Подобное жонглирование словами весьма забавляло команду.
– Эй, юнга, может, пинту рома и не надо выбирать смерть? – предлагали одни.
– Только пусть сначала спустится и прополощет подштанники, – язвили другие.
– Вы превратили военный корабль в торговца, молодой человек, – прервал перепалку капитан. – Спускайтесь, мы уходим.
– Поднять якорь, брамсель ставить, живо, бесхвостые обезьяны, – заорал боцман. Все бросились выполнять команды, и на юнгу, соскользнувшего с трапа в море, уже никто не обращал внимания.
Остров, до которого ему предстояло добраться, входил в состав архипелага из еще пяти таких же кусков остывшей лавы, растянувшихся на двадцать миль в форме подковы. Шестипалый вулкан, проснувшийся на глубине много веков назад, успел вытащить наружу только кончики своих раскаленных пальцев. Если представить себе описываемые события на большом пальце, то возле мизинца разворачивалась схожая сцена.
Четырехмачтовый шестидесятипушечный гигант снялся с якоря, оставив в кильватере маленькую шлюпку с юнгой, пожелавшим сойти на одиноком, лишенным всего, что может расти на клочке земли, лысом островке, лишь бы не продолжать пребывания на несущем смерть судне.
Последними словами этого странного юноши, покидающего борт линейного корабля, были:
– Выбирая смерть, смерть и получите.
Возвращение
Вымаливаешь не свое,
Ибо твое все уже при тебе.
Мир со всеми его запахами, полутонами, красками, рефлексиями и утопиями, иллюзиями, маниакальностью и безответственностью, святостью и возвышенностью, Содомом и Гоморрой, массовостью и вождизмом, и Иисусом Христом, одиноко распятым над многочисленными шахтами баллистических ракет, в одночасье лишился… меня.
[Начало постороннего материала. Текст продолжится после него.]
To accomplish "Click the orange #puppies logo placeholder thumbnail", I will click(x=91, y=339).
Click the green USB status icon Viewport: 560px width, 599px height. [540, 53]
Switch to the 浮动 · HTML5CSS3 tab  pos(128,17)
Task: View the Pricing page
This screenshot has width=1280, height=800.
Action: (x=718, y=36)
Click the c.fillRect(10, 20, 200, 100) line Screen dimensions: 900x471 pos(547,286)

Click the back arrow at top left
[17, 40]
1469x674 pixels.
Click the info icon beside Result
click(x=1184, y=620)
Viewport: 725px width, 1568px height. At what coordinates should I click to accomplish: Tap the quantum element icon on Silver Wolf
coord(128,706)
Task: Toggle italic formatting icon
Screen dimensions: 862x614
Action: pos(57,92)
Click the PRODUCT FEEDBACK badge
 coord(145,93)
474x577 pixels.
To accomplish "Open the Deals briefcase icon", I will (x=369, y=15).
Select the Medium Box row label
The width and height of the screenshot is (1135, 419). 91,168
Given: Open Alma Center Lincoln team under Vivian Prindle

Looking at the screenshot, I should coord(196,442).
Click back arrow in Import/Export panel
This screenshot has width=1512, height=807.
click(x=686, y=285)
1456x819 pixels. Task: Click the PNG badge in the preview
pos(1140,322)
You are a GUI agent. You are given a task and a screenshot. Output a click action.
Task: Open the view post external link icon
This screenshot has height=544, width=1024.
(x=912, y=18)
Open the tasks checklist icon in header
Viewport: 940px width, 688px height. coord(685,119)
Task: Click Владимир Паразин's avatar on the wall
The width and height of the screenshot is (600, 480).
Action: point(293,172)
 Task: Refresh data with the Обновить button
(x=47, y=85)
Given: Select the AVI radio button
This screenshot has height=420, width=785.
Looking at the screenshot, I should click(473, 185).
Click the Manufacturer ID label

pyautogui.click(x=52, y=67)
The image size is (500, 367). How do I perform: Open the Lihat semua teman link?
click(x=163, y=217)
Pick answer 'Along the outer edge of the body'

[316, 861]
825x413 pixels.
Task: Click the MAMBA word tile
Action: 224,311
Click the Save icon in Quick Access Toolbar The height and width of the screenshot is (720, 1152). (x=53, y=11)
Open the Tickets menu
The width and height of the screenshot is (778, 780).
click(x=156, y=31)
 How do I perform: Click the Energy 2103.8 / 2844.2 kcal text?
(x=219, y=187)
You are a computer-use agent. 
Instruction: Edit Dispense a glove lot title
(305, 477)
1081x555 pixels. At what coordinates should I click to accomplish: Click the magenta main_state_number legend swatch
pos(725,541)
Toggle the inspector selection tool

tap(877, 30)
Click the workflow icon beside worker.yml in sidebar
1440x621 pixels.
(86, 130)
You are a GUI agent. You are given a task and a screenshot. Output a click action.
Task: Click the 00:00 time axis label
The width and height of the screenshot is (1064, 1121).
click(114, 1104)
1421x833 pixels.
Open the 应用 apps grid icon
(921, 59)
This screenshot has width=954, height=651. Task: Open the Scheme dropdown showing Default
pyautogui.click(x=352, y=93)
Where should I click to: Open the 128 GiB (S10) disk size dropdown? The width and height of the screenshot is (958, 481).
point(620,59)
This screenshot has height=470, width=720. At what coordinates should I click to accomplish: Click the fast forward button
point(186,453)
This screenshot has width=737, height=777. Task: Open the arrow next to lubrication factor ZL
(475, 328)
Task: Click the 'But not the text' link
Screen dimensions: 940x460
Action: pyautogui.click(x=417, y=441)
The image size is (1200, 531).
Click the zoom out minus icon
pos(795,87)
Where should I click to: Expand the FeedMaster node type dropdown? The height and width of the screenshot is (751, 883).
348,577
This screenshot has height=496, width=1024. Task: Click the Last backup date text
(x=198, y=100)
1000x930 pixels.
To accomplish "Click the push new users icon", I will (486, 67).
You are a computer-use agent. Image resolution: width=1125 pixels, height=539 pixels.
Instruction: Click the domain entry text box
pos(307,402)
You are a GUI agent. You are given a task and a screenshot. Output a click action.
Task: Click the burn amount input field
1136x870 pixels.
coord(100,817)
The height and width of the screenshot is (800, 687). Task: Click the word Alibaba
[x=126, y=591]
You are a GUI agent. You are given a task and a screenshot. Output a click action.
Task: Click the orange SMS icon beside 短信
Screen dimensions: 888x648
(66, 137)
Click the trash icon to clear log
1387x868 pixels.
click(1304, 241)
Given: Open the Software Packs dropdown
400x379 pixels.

– Невелика потеря, – скажете вы и будете чертовски правы. Что я, мазок на полотне Моне, тот, случайный, которого Клод и не заметил, по сути, клякса. Убери его и что?
– Это уже будет не Моне, – возразит искусствовед.
– Халтура, – поддакнет критик.
– Конечно, нет, – заступлюсь я за мастера, – великое останется великим и любоваться творением Моне, как и Создателя этого Мира, не перестанут, ибо один мазок исчезает, давая место другим…
Я стоял на перроне в полном одиночестве. Паутина ржавых стальных балок над головой, казалось, с трудом удерживает в своих проклепанных пальцах мутные стекла, через которые едва пробивался желтоватый бледный свет. Воздух был влажен, тяжел и сперт и нес в себе тревожную зловещую тишину. Если в этом мире и существовала жизнь, она едва теплилась в моем съежившемся сердце, каждый удар которого с испугом отзывался в грудной клетке приглушенным «тум».